しかし、完成したクルマは、可能な限り魅力的に仕上げた一方で、明らかな制限も受けている。ライトウェイトスポーツならではのかっ飛びっぷりには惹かれるものがある。コーナリングスピードには思わず笑いたくなるし、サーキットのラップはマッスルカーを上回るものがある。しかもじつに実用的で、速いロードカーとしても驚くほど夢中にさせてくれる。
しかし、軽かろうが、フランス車であろうが、もっとソソる、ドラマティックなエンジンが、ドイツや英国のライバルと渡り合うには必要で、より活気のあるシャシーが、10万ポンド近い価格を正当化するには求められる。

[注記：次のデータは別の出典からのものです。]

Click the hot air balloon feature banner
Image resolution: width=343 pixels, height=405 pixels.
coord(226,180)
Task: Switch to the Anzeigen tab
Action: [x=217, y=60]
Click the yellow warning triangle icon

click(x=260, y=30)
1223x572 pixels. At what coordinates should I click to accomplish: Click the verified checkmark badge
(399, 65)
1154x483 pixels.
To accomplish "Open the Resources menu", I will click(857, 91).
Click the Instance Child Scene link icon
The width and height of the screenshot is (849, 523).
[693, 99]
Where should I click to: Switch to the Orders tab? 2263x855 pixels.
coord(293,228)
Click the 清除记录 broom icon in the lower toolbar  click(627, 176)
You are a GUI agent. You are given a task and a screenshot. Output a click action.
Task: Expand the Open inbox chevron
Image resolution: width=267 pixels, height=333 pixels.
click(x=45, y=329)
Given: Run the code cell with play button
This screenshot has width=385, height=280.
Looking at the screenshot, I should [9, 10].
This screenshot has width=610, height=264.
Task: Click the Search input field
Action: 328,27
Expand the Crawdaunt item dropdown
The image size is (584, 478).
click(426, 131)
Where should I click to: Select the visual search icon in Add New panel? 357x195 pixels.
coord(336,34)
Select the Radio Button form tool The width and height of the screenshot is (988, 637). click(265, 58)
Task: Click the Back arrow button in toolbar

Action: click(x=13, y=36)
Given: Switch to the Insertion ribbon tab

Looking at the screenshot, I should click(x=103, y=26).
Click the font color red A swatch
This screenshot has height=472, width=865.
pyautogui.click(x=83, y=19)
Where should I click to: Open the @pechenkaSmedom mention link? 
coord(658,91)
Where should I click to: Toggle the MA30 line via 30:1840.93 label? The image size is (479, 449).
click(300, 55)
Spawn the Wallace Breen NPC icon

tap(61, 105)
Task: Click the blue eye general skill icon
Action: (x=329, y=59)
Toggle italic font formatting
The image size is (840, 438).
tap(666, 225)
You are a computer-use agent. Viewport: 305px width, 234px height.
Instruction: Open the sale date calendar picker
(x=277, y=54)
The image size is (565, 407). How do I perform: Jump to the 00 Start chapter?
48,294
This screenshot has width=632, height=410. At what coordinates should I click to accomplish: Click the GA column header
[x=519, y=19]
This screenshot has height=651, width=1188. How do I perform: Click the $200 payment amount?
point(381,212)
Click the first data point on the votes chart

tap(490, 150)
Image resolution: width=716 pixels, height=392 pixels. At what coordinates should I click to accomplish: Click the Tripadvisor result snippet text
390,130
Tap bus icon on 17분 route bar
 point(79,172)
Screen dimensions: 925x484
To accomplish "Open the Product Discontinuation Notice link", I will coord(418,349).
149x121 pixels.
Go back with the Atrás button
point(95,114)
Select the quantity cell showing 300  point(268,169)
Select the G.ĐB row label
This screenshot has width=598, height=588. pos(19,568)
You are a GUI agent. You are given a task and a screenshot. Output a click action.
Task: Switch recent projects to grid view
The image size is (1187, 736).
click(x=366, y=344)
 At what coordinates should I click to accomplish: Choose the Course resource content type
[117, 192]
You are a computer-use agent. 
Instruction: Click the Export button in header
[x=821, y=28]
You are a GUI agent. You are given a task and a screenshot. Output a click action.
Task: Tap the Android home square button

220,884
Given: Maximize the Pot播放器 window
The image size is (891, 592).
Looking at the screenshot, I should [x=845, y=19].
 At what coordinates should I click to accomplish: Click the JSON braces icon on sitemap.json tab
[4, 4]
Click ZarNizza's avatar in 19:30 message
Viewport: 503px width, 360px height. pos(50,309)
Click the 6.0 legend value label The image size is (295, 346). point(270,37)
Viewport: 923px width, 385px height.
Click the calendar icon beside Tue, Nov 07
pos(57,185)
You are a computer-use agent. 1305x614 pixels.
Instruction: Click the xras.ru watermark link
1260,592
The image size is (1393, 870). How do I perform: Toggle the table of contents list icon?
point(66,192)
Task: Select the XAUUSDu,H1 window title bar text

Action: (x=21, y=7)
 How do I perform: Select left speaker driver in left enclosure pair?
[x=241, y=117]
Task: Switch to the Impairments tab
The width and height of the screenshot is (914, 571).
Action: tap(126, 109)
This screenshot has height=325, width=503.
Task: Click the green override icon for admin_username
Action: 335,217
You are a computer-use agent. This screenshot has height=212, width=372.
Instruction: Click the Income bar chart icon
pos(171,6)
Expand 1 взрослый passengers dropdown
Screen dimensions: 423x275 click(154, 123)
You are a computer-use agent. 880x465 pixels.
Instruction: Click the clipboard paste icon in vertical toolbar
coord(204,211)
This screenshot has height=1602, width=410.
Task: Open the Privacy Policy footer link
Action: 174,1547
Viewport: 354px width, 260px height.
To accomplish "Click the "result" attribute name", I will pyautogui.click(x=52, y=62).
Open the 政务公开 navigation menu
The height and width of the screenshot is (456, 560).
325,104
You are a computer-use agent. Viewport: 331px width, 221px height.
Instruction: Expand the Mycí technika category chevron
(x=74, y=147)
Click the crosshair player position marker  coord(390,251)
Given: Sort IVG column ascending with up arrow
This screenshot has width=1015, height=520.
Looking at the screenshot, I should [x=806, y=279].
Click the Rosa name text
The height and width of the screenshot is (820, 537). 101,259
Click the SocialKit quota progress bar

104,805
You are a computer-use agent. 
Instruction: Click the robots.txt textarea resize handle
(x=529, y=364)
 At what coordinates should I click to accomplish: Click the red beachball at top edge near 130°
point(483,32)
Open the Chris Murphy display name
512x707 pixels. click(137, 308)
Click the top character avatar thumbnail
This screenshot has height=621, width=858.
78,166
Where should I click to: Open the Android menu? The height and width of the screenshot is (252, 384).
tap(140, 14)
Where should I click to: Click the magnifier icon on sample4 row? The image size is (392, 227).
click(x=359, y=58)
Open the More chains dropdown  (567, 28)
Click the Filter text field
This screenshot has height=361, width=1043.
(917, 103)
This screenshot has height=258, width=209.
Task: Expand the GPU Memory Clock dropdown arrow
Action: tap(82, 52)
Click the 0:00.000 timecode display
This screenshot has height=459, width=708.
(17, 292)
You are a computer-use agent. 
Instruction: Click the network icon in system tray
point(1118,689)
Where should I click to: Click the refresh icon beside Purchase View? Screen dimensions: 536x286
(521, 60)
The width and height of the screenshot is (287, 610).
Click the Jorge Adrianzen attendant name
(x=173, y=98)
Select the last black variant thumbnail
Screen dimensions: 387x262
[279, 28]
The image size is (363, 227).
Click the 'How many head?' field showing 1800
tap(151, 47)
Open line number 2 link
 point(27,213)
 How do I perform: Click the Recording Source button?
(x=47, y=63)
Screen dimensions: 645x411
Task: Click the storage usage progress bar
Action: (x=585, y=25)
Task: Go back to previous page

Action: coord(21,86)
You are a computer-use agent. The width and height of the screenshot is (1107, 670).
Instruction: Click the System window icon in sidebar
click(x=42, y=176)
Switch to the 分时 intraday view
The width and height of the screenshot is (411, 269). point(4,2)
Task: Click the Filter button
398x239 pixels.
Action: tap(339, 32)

通常のA110よりハンドリングに優れたクルマだと思うかどうかは、どこでどのように走るか、もしくは個人の好みによるところが大きい。たしかに、異なるハンドリングの持ち主だ。そしておそらく、ラインナップの中で確固たる地位を得るだろう。とはいえ、われわれとしては、アルピーヌとA110をスペシャルなものにするには、走りにやや深みが足りないと思えてしまうのだ。
担当テスターのアドバイス
マット・ソーンダース
もしもA110Rを手に入れても、カミさんはあまり一緒に乗りたがらないかもしれない。その理由は6点ハーネスではなく、助手席エアバッグの欠如だ。そのことで、購入を思いとどまるユーザーが出ないといいのだが。
イリヤ・バプラート
ルームミラーがないことに悩まされたのは1時間かそこらで、すぐに慣れてしまった。普段バンに乗っているなら、まったく気にならないはずだ。バンとA110Rが並ぶガレージというのは、なかなかおもしろい眺めになりそうだが。
オプション追加のアドバイス
ダーク系カラーのほうが、カーボンのボディワークとフィットする。500ポンド(約9.4万円)のストレージパッケージは追加したいが、575ポンド(約10.8万円)のプレミアムオーディオはいらない。
改善してほしいポイント
・エンジンパワーを上乗せして、ドラマティックさを高めてほしい。
・ハンドリングのバランスをちょっと手直しして、もう少し遊べる要素をプラスしたい。
・価格が少しでも下がれば、申し分ないところだ。